> **Exercise directions**
Go through the listing and repeat each entry exactly, but include no pictures.
--- Exercise input Enclosed Below ---
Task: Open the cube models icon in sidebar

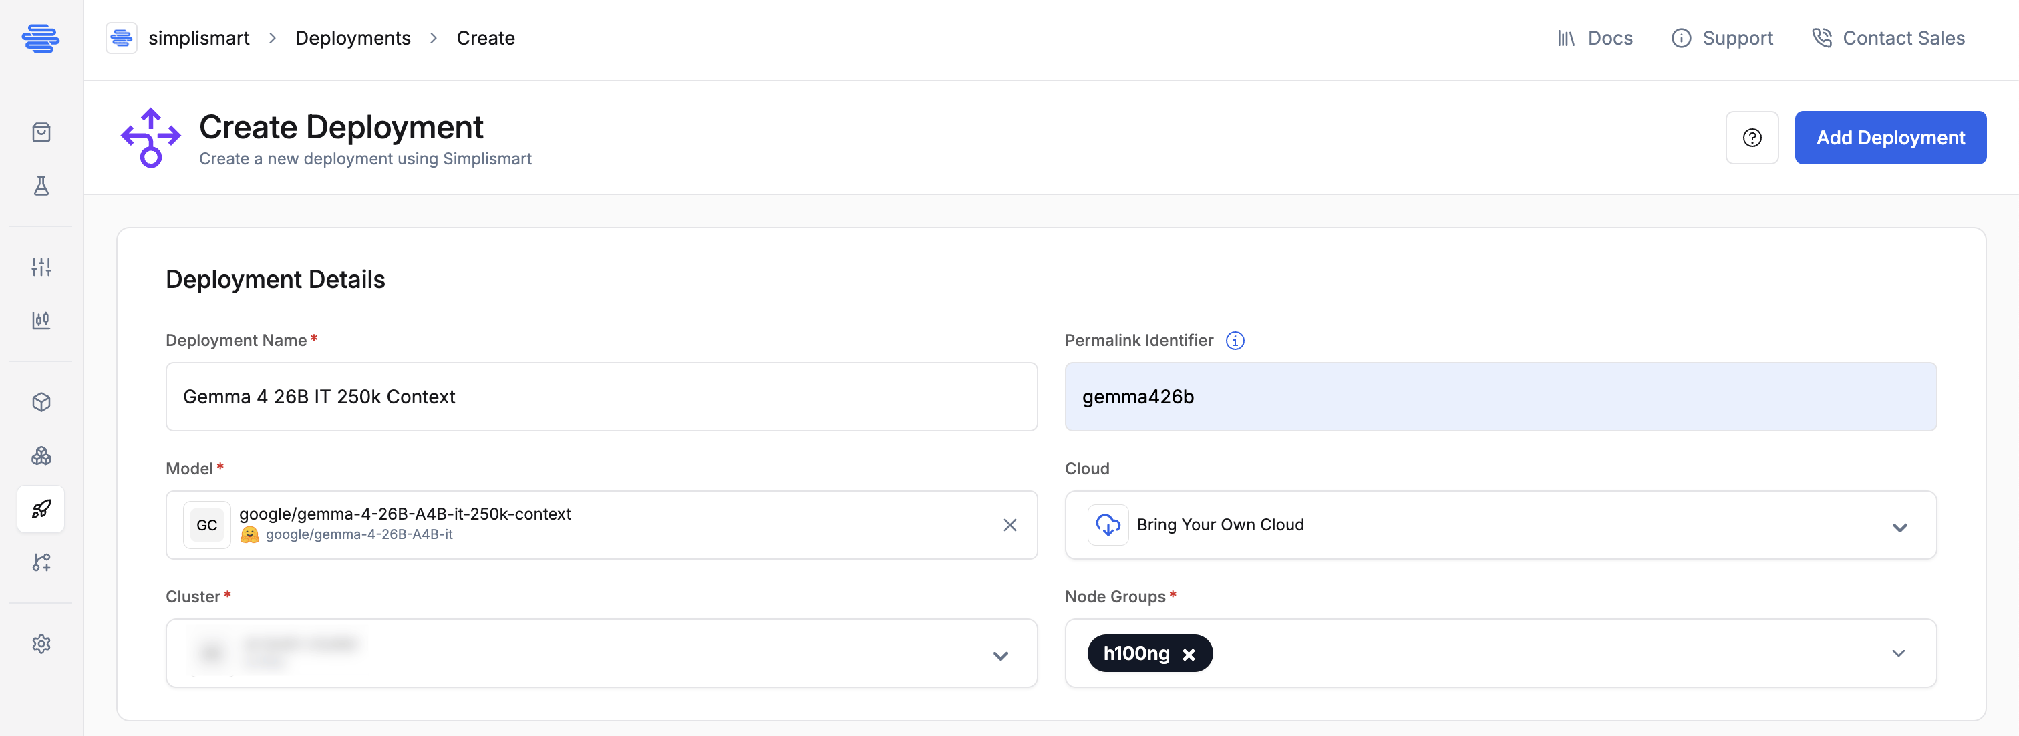Action: click(41, 402)
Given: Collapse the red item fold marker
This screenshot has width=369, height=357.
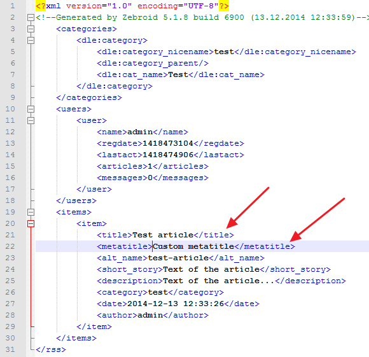Looking at the screenshot, I should pyautogui.click(x=31, y=223).
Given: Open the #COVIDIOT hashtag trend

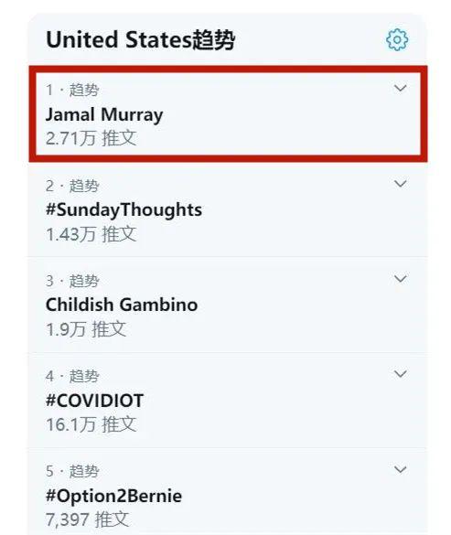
--- End of Enclosed Exercise input ---
> **Output of the task**
Task: Open the cube models icon in sidebar

Action: click(41, 402)
Given: Collapse the red item fold marker
This screenshot has width=369, height=357.
Looking at the screenshot, I should pyautogui.click(x=31, y=223).
Given: Open the #COVIDIOT hashtag trend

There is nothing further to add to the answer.